Sometimes it can be tied to a wellness wheel, so there can be some do it in different parts of spirituality, financial wellness, all those types of things. But the idea behind a program model is that you set broad categories, and then you let loose that on your student staff to come up with program ideas that fit in those broad categories.

So what is it about those traditional models that don’t really work as well as maybe we’d hoped? And so that’s one way I start in describing a curricular approach, is because it’s attempting to take care of some of the things that maybe didn’t work with our previous approaches.
So one of the things about program models is they are often in the vein of throwing a dart and drawing a bullseye around it. And this is not an analogy that I came up with. I think I first heard it from Susan Komives, but I don’t even know that it started with her. I can’t even attribute it to who it is.

But this idea that we’re going to figure out what we want to do, and then backfill it with learning outcomes afterwards. That’s not really the best approach when designing engaging learning opportunities for students. If we really want to be intentional about what we do, we want to figure out what it is we want students to know first, and then design the experiences around those.

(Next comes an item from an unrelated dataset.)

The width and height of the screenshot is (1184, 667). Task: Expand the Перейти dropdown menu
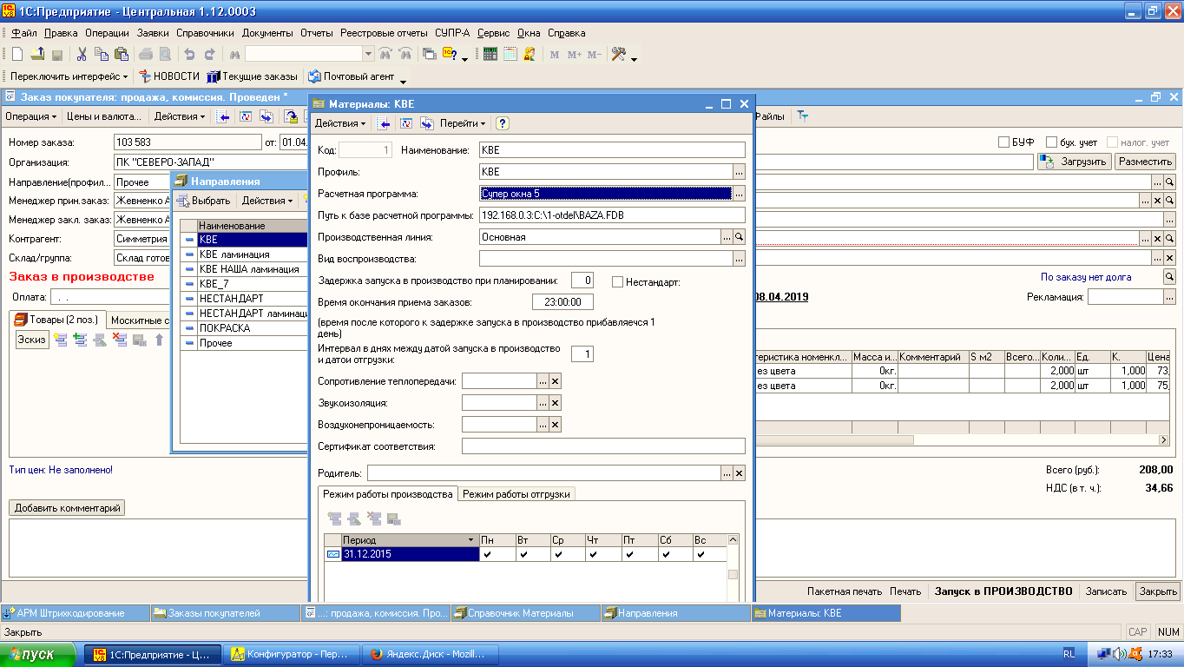pyautogui.click(x=462, y=124)
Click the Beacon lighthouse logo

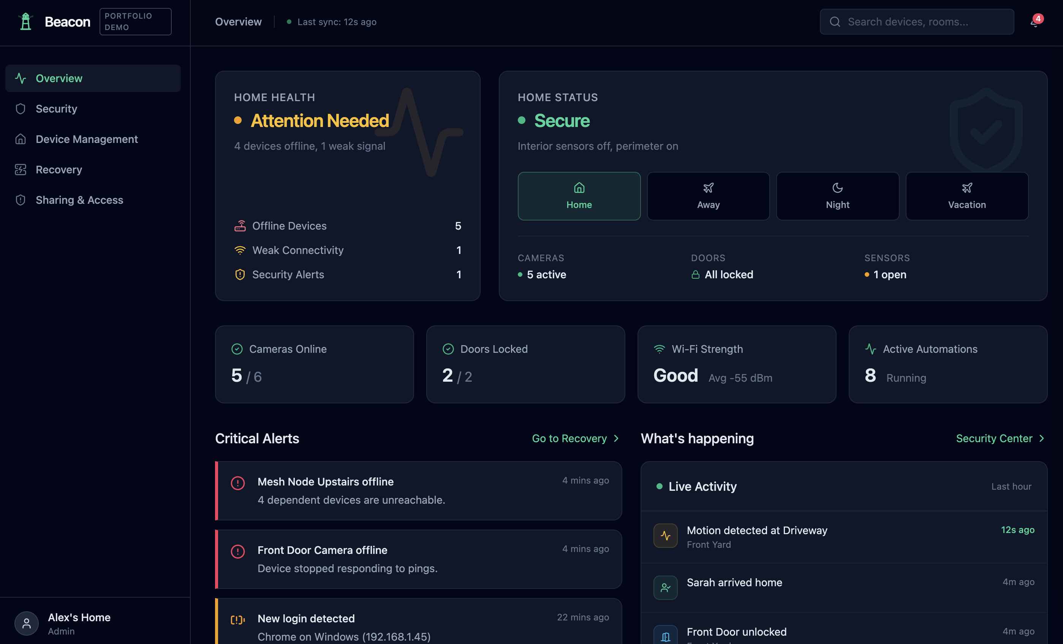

One way of thinking about it is, if you’re teaching in a formal classroom setting, the teacher doesn’t just decide, oh, here’s the things I want to cover, and oh, here’s the stuff you’re going to learn as a result of it. Now, they may do that for a very specialized seminar, but when it comes to, let’s say gen ed requirements, the things that we want all of our students to walk away with, that is not the approach. We need to figure out what is it that all of these students need, and then let’s design those experiences.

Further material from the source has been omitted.